WHAT THE EXERCISE ASKS
Return all of the data below verbatim and exclude every picture.

THE INPUT
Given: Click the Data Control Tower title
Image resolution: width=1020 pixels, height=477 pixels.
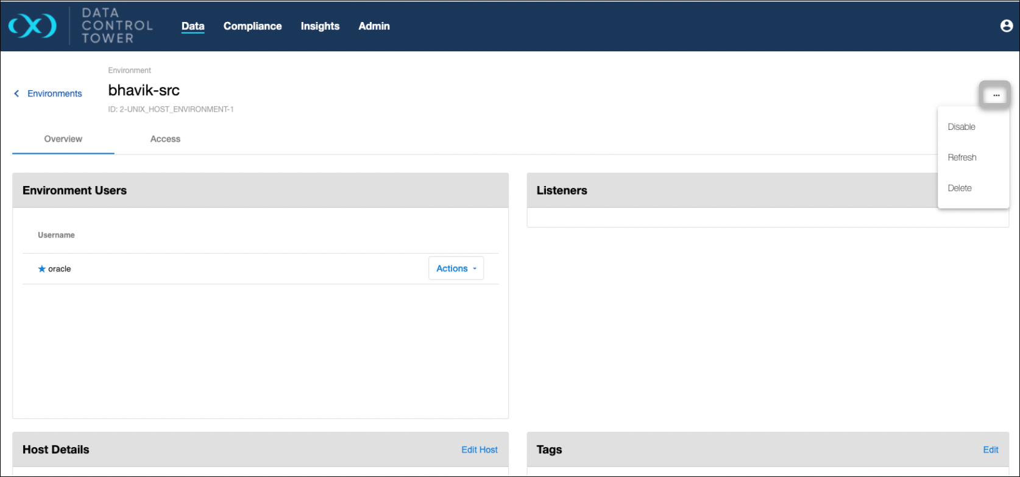Looking at the screenshot, I should (x=117, y=26).
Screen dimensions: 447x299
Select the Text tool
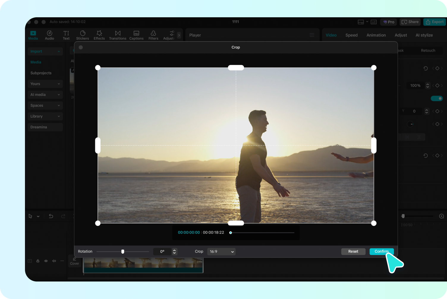tap(66, 35)
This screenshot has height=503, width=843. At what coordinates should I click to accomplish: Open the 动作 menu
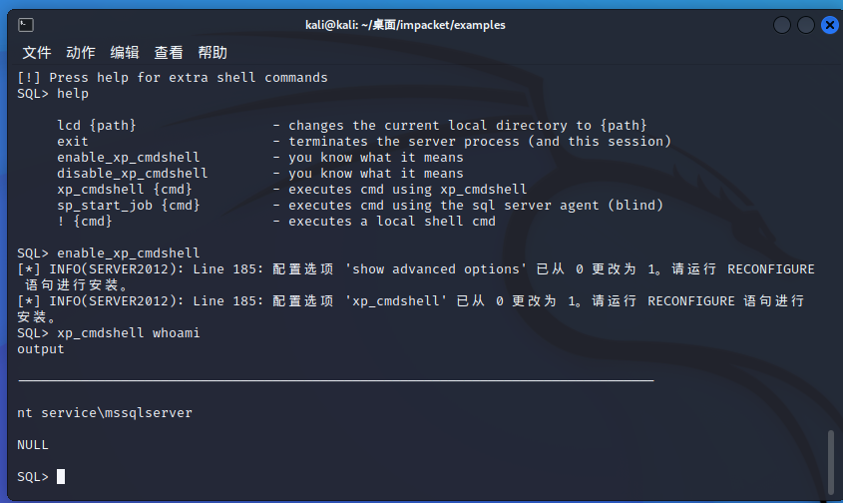(x=81, y=53)
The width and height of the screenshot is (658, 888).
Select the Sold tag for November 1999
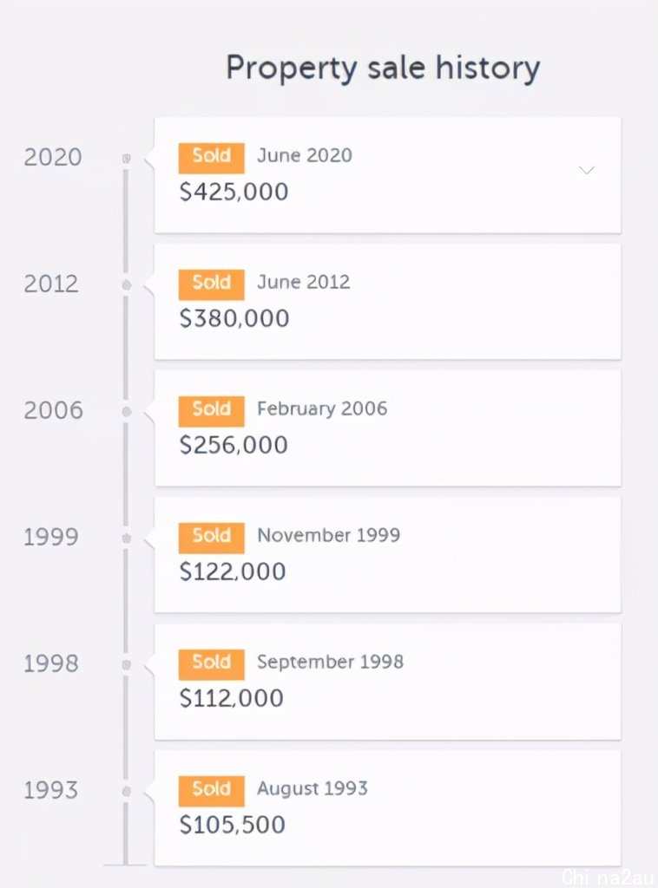click(x=212, y=538)
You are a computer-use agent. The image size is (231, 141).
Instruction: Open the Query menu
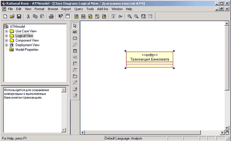[x=79, y=9]
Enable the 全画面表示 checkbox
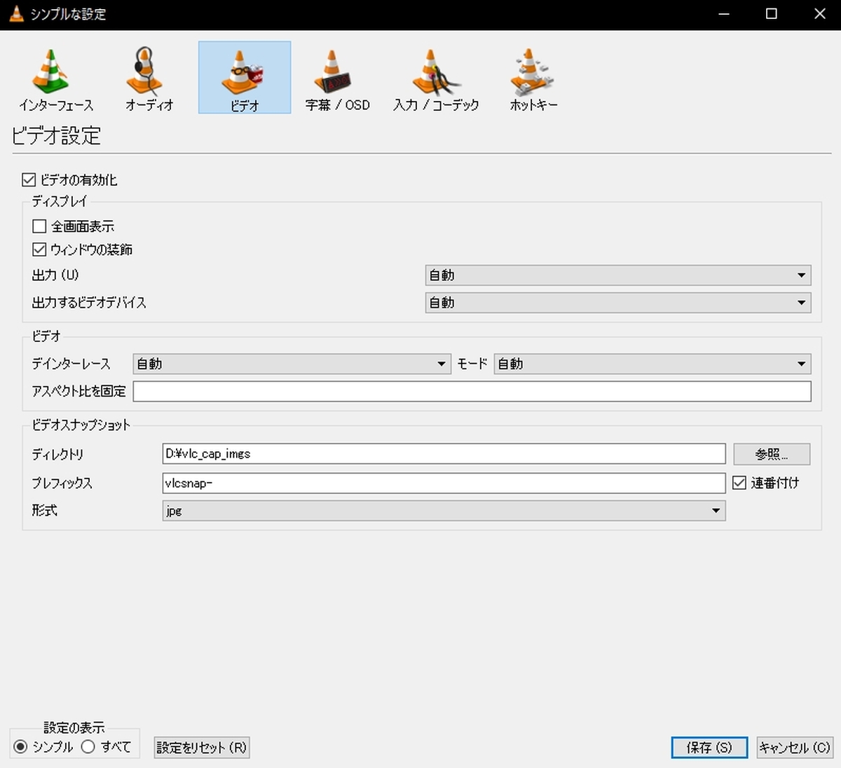The height and width of the screenshot is (768, 841). point(39,226)
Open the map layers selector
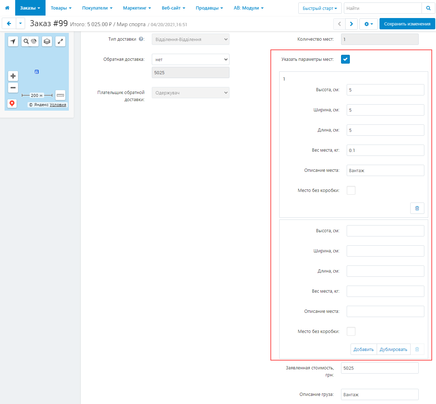Screen dimensions: 436x404 coord(47,41)
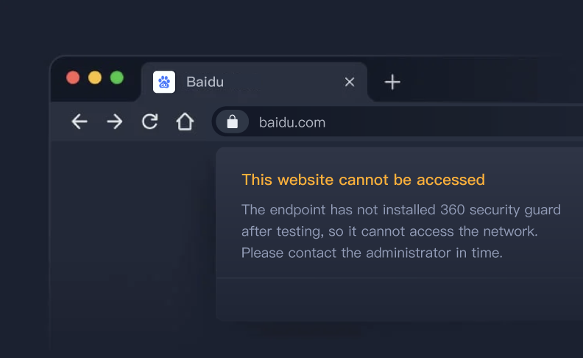Reload the baidu.com page
The image size is (583, 358).
tap(150, 122)
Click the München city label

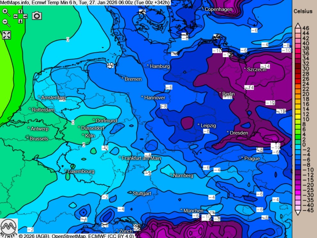coord(193,211)
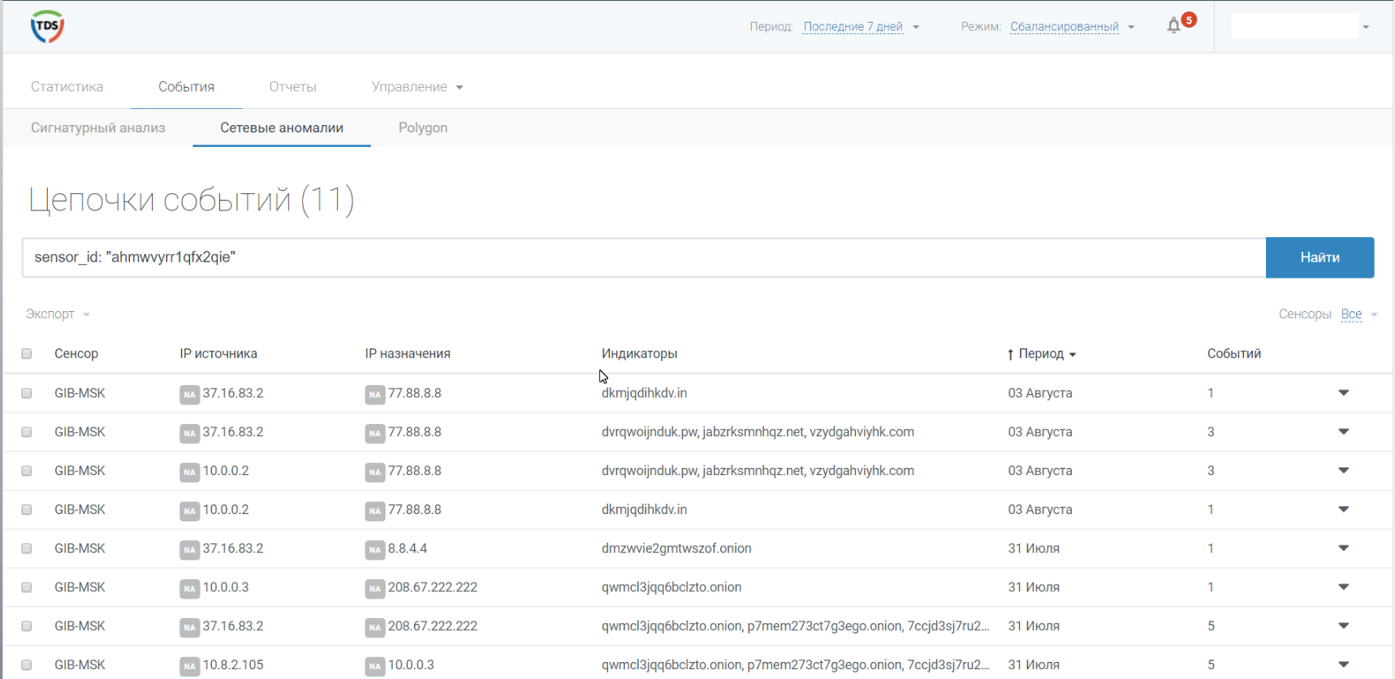Click the sort arrow on Период column
Image resolution: width=1395 pixels, height=679 pixels.
click(x=1073, y=355)
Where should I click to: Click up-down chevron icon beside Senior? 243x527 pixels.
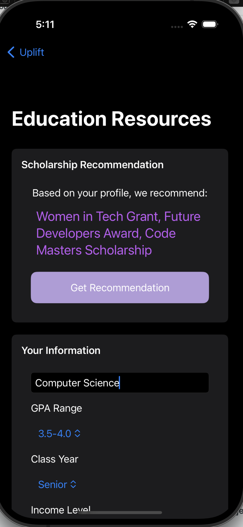[73, 484]
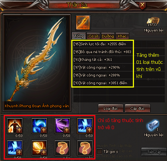This screenshot has height=161, width=167.
Task: Switch to the Khác tab
Action: coord(122,36)
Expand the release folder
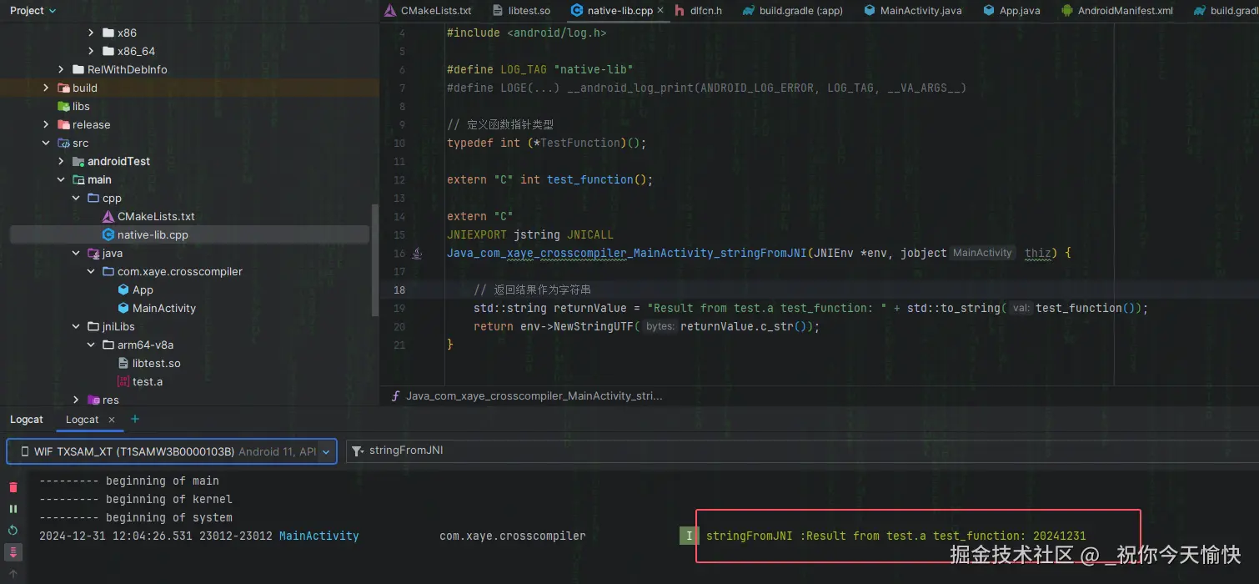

REPLY
Given: Click the Data Control Tower title
Image resolution: width=1020 pixels, height=477 pixels.
Looking at the screenshot, I should (x=117, y=26).
Screen dimensions: 447x299
Select the Text tool
tap(66, 35)
This screenshot has height=503, width=843. At what coordinates should I click to accomplish: Open the 动作 menu
(x=81, y=53)
The width and height of the screenshot is (658, 888).
Select the Sold tag for November 1999
click(x=212, y=538)
You are a computer-use agent. The image size is (231, 141).
Instruction: Open the Query menu
[x=79, y=9]
Enable the 全画面表示 checkbox
The height and width of the screenshot is (768, 841). point(39,226)
Open the map layers selector
Screen dimensions: 436x404 coord(47,41)
Reload the baidu.com page
The image size is (583, 358).
tap(150, 122)
Click the München city label

coord(193,211)
Click the sort arrow on Период column
Image resolution: width=1395 pixels, height=679 pixels.
click(x=1073, y=355)
Where should I click to: Click up-down chevron icon beside Senior? 243x527 pixels.
[73, 484]
This screenshot has height=161, width=167.
Task: Switch to the Khác tab
Action: coord(122,36)
Expand the release folder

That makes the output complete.